Gusül (Arapça: الغُسل), İslam şeriatının belirlediği şekilde tüm bedenin tamamen yıkanmasıdır. Gusül, dini bir gerekliliktir. Gusül farz ve müstahap olmak üzere iki çeşittir. Farz gusüller: cenabet, meyyit, ölüye dokunma ve kadınlara mahsus olan üç (hayız (regl), istihaze ve nifas (lohusa)) gusül. Müstahap gusüller ise çok fazladır. Örneğin, Cuma guslü, ziyaret guslü, Kurban, fıtır ve Gadir bayramı gusülleri… Tüm gusülleri tertibi ve irtimasi olarak almak mümkündür. Tertibi gusülde kullanılan su miktarının üç litreden çok olmaması iyidir. Cenabet guslü ile namaz kılınabilir ve abdest almaya ihtiyaç yoktur. Ancak diğer gusüller hakkında fikir ayrılıkları vardır.

Kısa Bir Tanım

“Gasel” yıkamak anlamında ve “gusül” ise, şeriatın belirlediği şekilde, Allah’a yakınlaşma ve ilahi emirleri yerine getirme niyeti ile kuru yer kalmayacak şekilde bedenin tamamının yıkanmasıdır. Gusül sırasında elleri bedene çekmek gerekmemektedir. Her ne şekilde olursa olsun, suyun bedene ulaşması yeterlidir. Risalelerin teharet bölümünde gusül hükümleri hakkında detaylı bilgiler yer almaktadır.

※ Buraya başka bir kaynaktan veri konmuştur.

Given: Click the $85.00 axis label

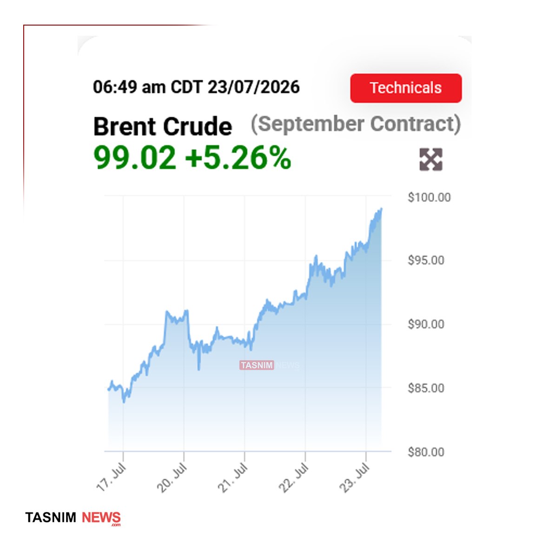Looking at the screenshot, I should point(426,388).
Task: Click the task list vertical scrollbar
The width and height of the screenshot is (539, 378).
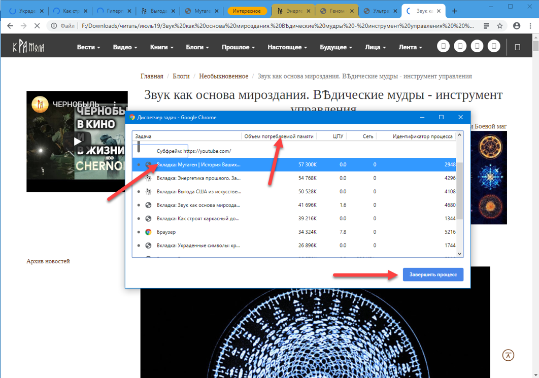Action: [460, 193]
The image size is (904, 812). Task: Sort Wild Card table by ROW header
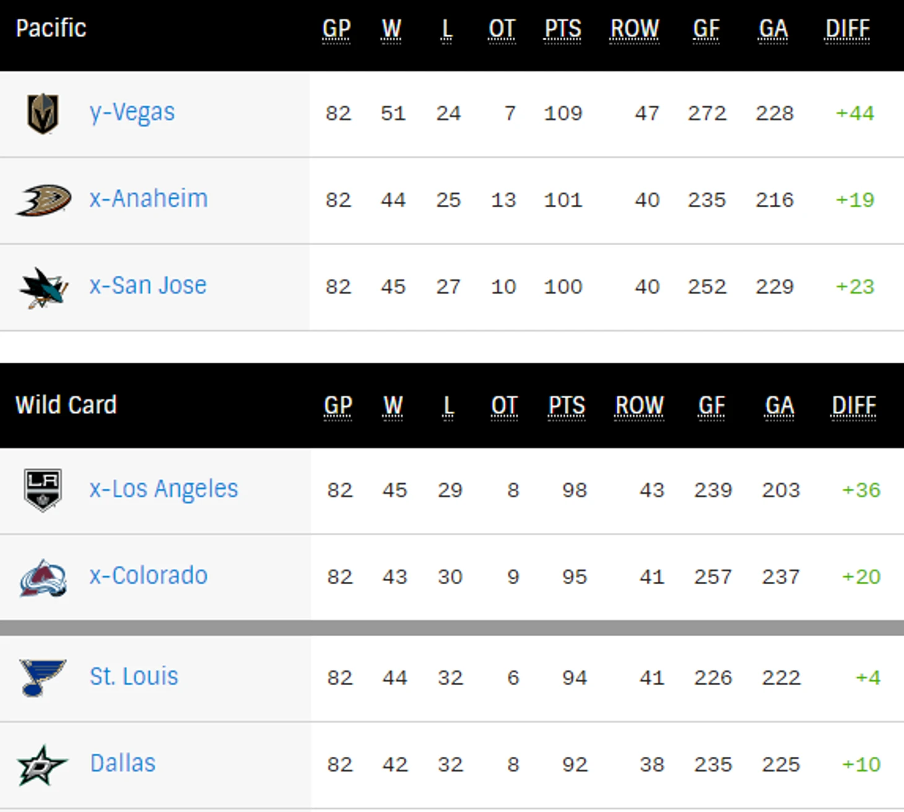coord(639,406)
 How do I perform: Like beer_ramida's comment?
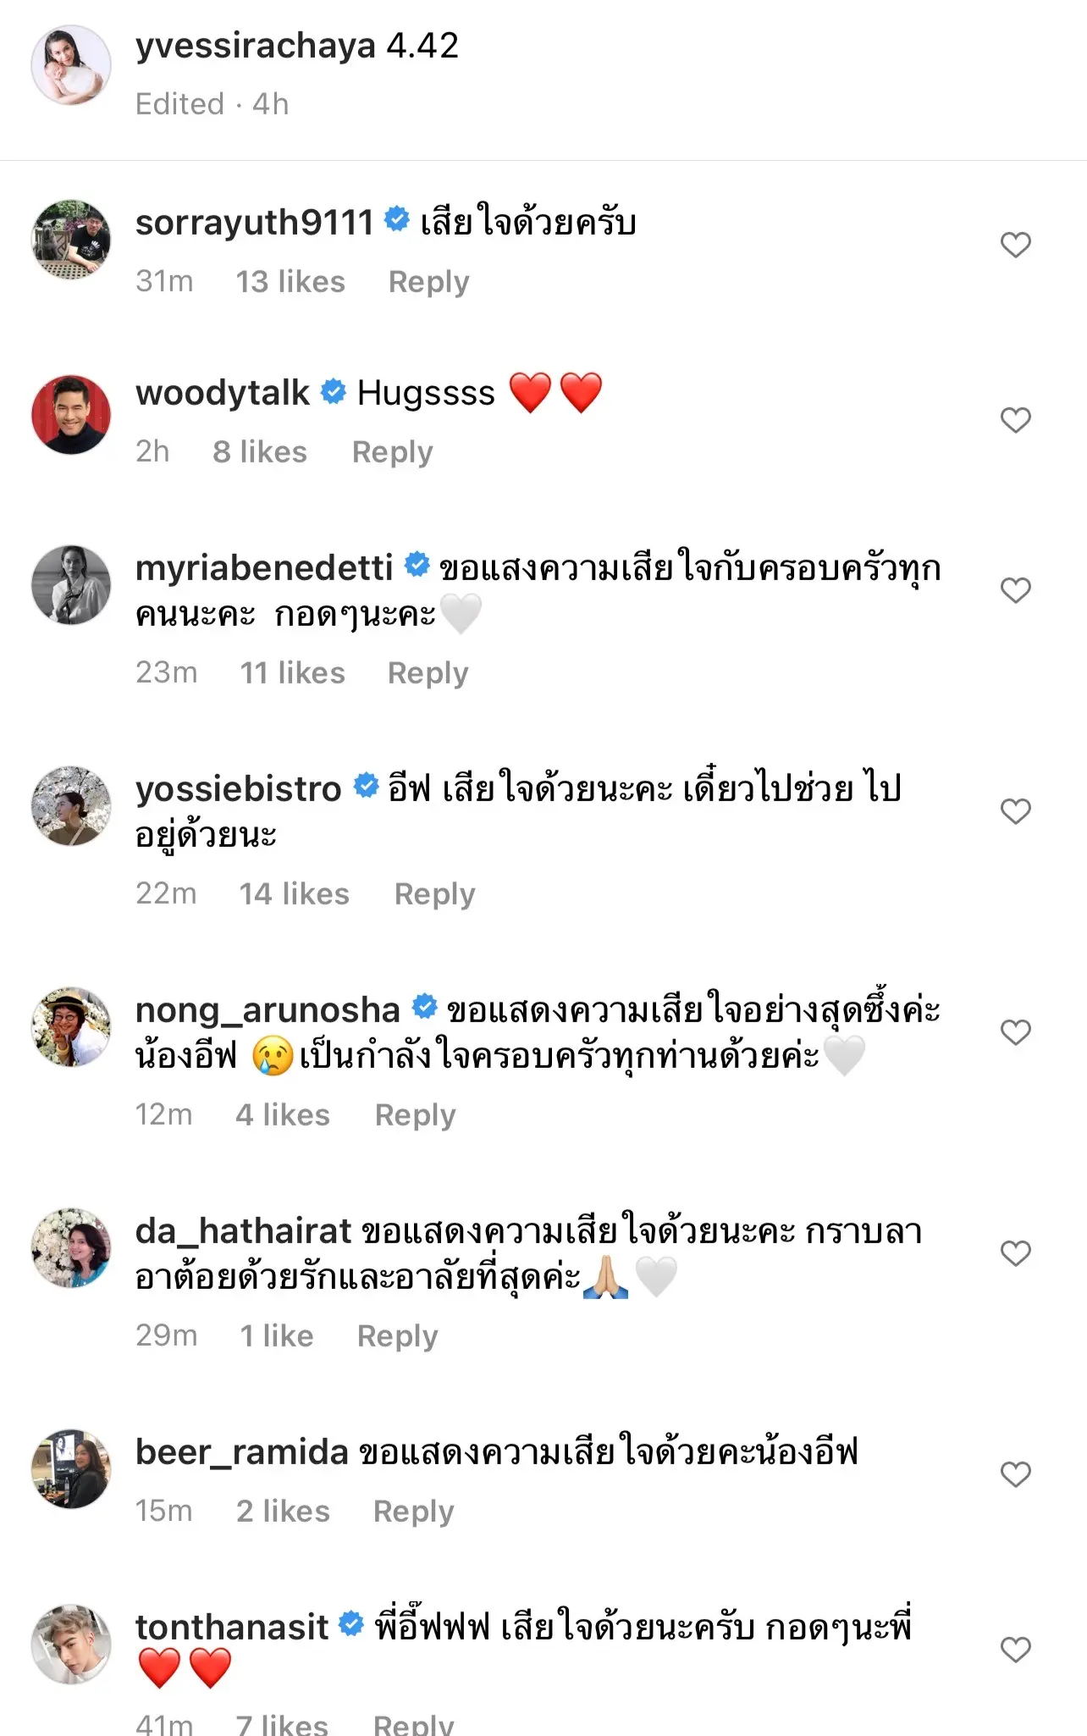(1015, 1474)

Kur’an, Maide suresinin 6. ayetinde ve Nisa suresinin 43. ayetinde bu konuya değinmiş ve bu konu hakkında 2400’ün üzerinde hadis nakledilmiştir.

Guslün etkilerinden biri, ruhun temizlenmesi, ibadet ve Allah’a yakınlaşması için hazır olmasını sağlamaktadır. Rivayetlerde cenabetli olarak uyumak nehyedilmiştir.

Farz Gusüller

Şia fıkhında 6 gusül farzdır:

Meşhur fakihlerin görüşüne göre bütün farz gusüller, farz-ı gayridir. Şöyle ki kendiliklerinden yerine getirilmesi farz değildir. Bilakis günlük farz namazlar gibi tehareti şart olan ibadetler için farzdır.[2]

Müstahap Gusüller

Müstahap gusüllerin sayısı oldukça fazladır. Sayısının yüz kadar olduğunu söyleyenler bile vardır. En önemli müstahap gusüller şunlardır:

Guslün Alınışı

Gusül (boy abdesti) tertibi ve irtimasi olmak üzere, iki şekilde yapılır:

Tertibi Gusül

Tertibi gusülde ilk önce baş ve boyun yıkanır. Sonra bedenin sağ tarafı ve ardından sol tarafı yıkanır. Bu şekilde yıkanma hakkında icma iddiasında bile bulunulmuştur. Bazıları sağ ve sol tarafların sıralamasını farz bilmemişlerdir.[4]

Aza ve organlar arasındaki tertip ve sıralama, 'gerçekçi' ve 'şart-ı vakıi'dir (vakı-ı şart). Dolayısıyla belirtilen şekil dışında alınan gusül, isterse meseleyi bilmemek veya unutkanlıkla dahi olsun, guslün batıl olmasına neden olur.[5]

Taklit mercilerin (müçtehitler) çoğunluğunun fetvasına göre, her uzuvda tertip ve sıralamanın, yukarıdan aşağıya doğru olması farz değildir.[6] Nitekim muvalat da (organların art arda yıkanması ve bir önceki uzvun kuruma haddinde beklenmemesi de) farz değildir.[7]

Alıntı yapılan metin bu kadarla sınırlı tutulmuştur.